Qualitative relationale Repräsentationsmöglichkeiten
Allgemeine Repräsentationsformalismen
Allgemein werden häufig semantische Netze eingesetzt, weil sich mit ihnen intuitiv und übersichtlich Wissensbasen aufbauen lassen. Weiterhin kommen oft Wissensrepräsentationssprachen wie KL-ONE, Frames oder Prädikatenlogik zum Einsatz.
Sprachdatenanalyse
Im Bereich der Sprachdatenanalyse werden häufig formale Grammatiken und Automaten eingesetzt. Beispielsweise kann die syntaktische Struktur von textuell repräsentierter Sprache mit einem LR-Parser effizient auf Korrektheit bezüglich einer LR Grammatik überprüft werden, in Kombination mit Merkmalsstrukturen zugleich auch die Kongruenz von Satzfragmenten bezüglich Kasus, Genus und Numerus per Unifikation.
Bilddatenanalyse
Eine spezielle (Sprach-) und Bilddatenanalysemethode bietet die semantische Netzwerksprache.
In der Bildverarbeitung werden attributierte Graphen benutzt, um 2D bzw. 3D Objekte zu repräsentieren. Arbeitet man z. B. auf einer regionenbasierten Segmentierung, so kann man die segmentierten Regionen als Knoten und die Beziehungen zwischen Regionen als Kanten im Graphen darstellen. Als Knotenattribut käme z. B. der Farbwert der Region und als Kantenattribut die Lagerelation wie "unterhalb-von" etc. in Frage. Graphen zu schon bekannten Objekten heißen Modellgraphen, je nach Szenario existiert eine mehr oder weniger große Anzahl an Modellgraphen. Ziel der Objekterkennung ist es nun, eines oder mehrere dieser Modellgraphen im segmentierten Bild zu finden. Ist das segmentierte Bild als Graph repräsentiert, so transformiert sich die Aufgabe zu einem Vergleich aller Modellgraphen mit dem Eingabegraph.
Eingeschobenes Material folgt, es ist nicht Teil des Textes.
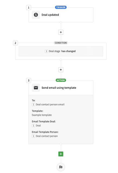
Task: Open the Deal updated trigger card
Action: coord(61,15)
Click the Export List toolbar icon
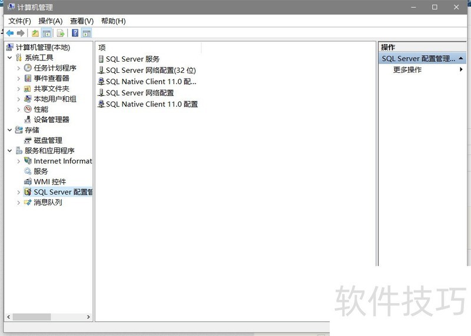The image size is (471, 336). click(x=60, y=33)
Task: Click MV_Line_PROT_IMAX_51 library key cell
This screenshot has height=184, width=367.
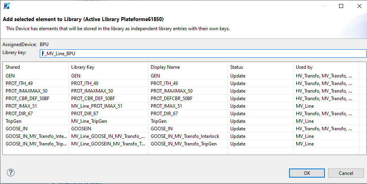Action: 97,106
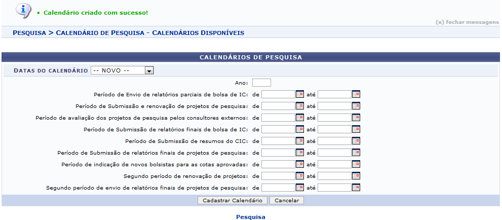Expand the Datas do calendário dropdown

pos(149,71)
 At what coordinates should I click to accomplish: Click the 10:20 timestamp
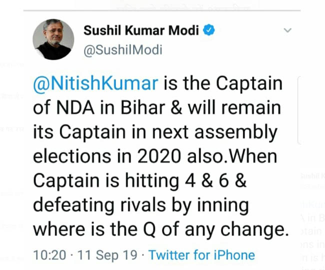point(50,255)
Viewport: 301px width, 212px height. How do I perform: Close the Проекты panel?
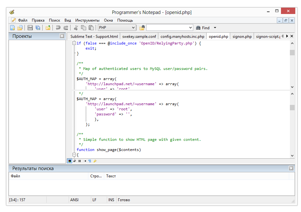62,36
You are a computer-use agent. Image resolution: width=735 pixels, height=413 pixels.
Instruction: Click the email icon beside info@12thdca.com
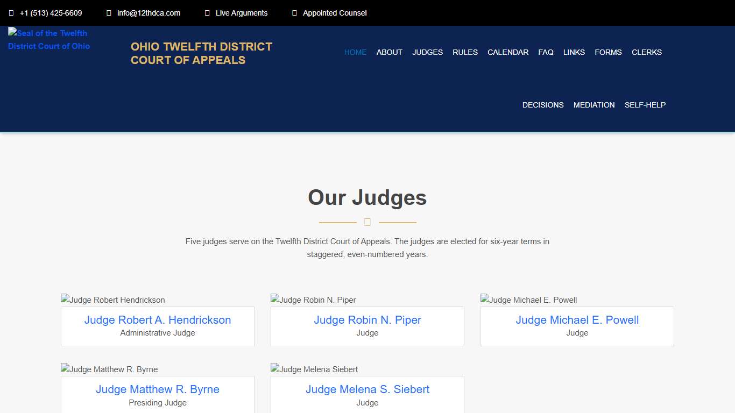pos(108,12)
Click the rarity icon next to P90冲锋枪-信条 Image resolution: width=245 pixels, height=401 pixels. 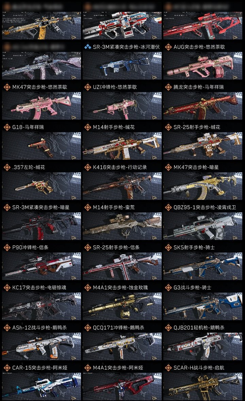point(7,247)
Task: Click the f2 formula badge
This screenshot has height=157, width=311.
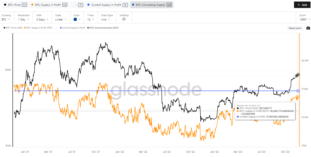Action: tap(125, 5)
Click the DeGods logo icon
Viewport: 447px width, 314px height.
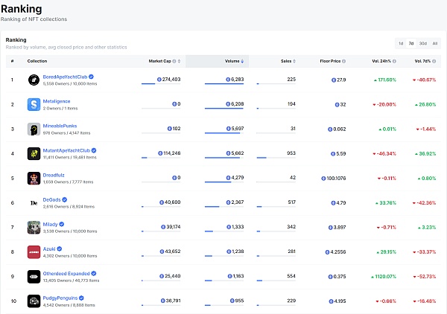[x=34, y=202]
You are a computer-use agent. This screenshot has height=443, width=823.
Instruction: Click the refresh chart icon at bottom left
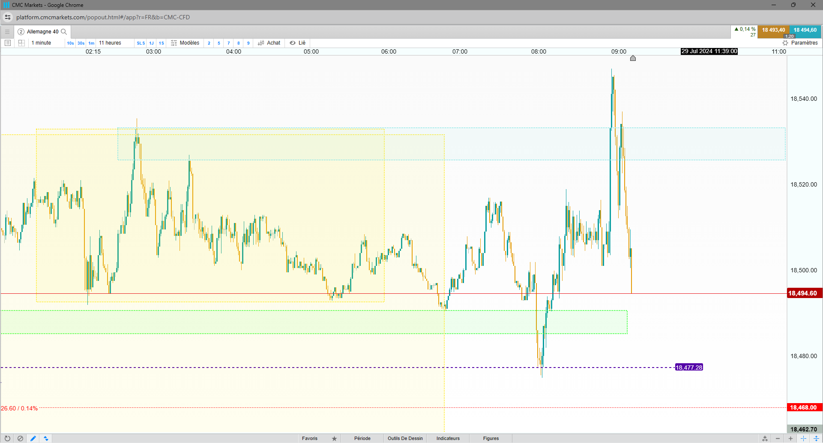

Ist im Eingabegraph als Teilgraph ein Modellgraph enthalten, war die Suche erfolgreich. Mathematisch gesehen ist dies die Suche nach Subgraphisomorphismus mit Fehlerkorrektur.
Quantitative Repräsentation von Wissen
Hier setzt man numerische Klassifikatoren, Markov Random Fields und Bayes’sche Netze ein.
Kontrollstrategien
- Heuristische Suche im Und-Oder-Baum
- Heuristische Suche im Zustandsgraph
- A*
Siehe auch
Literatur
- G. Sagerer: Automatisches Verstehen gesprochener Sprache. (= Reihe Informatik. Band 74). B.I.-Verlag, Mannheim 1990, ISBN 3-411-14391-6.
- H. Niemann: Pattern Analysis and Understanding. (= Springer Series in Information Sciences. Band 4). Berlin 1990, ISBN 3-540-51378-7.
- P. C. Lockemann, J. W. Schmidt (Hrsg.): Datenbank-Handbuch. Springer, 1987, ISBN 3-540-10741-X.
- A. Pinz: Bildverstehen. (= Lehrbücher der Informatik). Springer, Wien 1994, ISBN 3-211-82571-1.